INPUT:

═══

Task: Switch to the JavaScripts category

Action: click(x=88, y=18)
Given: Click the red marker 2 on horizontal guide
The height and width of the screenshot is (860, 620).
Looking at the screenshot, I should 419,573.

═══

WHAT NEEDS TO BE DONE:
Output each record precisely as written.

ANSWER TO THE EXERCISE:
Task: Switch to the JavaScripts category

Action: click(x=88, y=18)
Given: Click the red marker 2 on horizontal guide
The height and width of the screenshot is (860, 620).
Looking at the screenshot, I should 419,573.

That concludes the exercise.